■ Task goal
Transcribe each of the entries below word for word, omitting the pictures from your transcription.

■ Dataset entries

((

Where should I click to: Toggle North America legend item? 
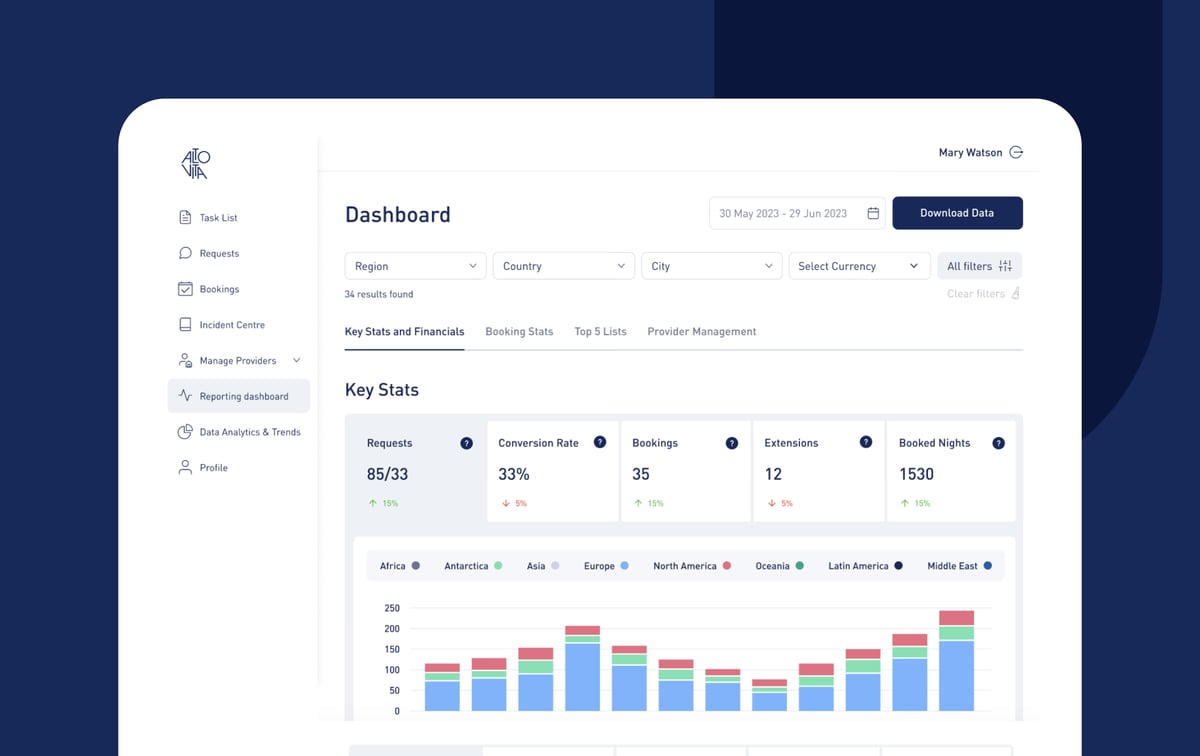[x=692, y=566]
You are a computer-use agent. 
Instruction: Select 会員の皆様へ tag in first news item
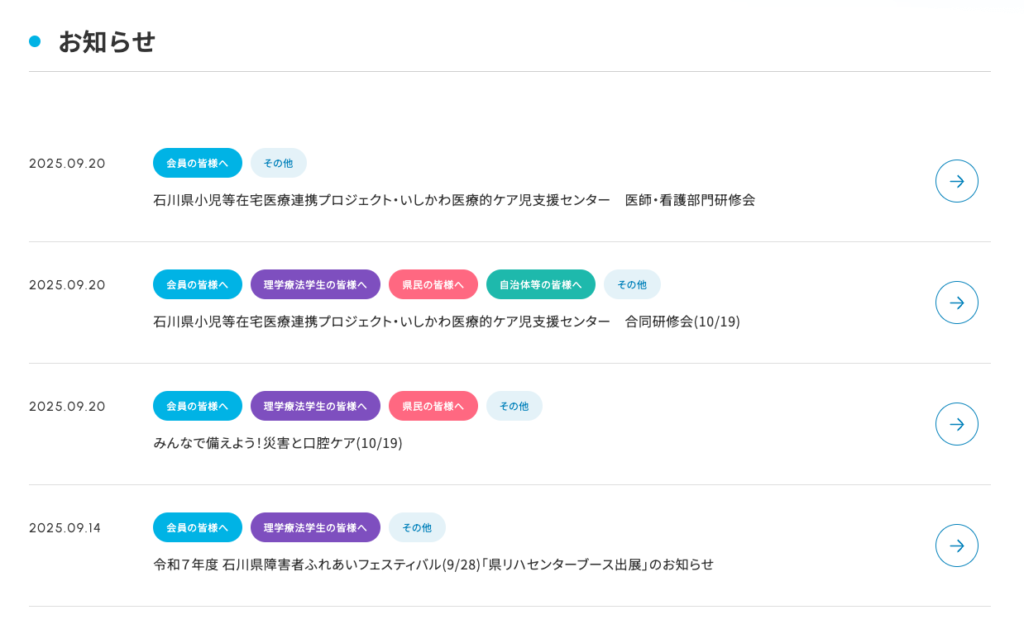pyautogui.click(x=197, y=163)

))

■ Solution
Where should I click to: Toggle North America legend item? 
[x=692, y=566]
You are a computer-use agent. 
Instruction: Select 会員の皆様へ tag in first news item
pyautogui.click(x=197, y=163)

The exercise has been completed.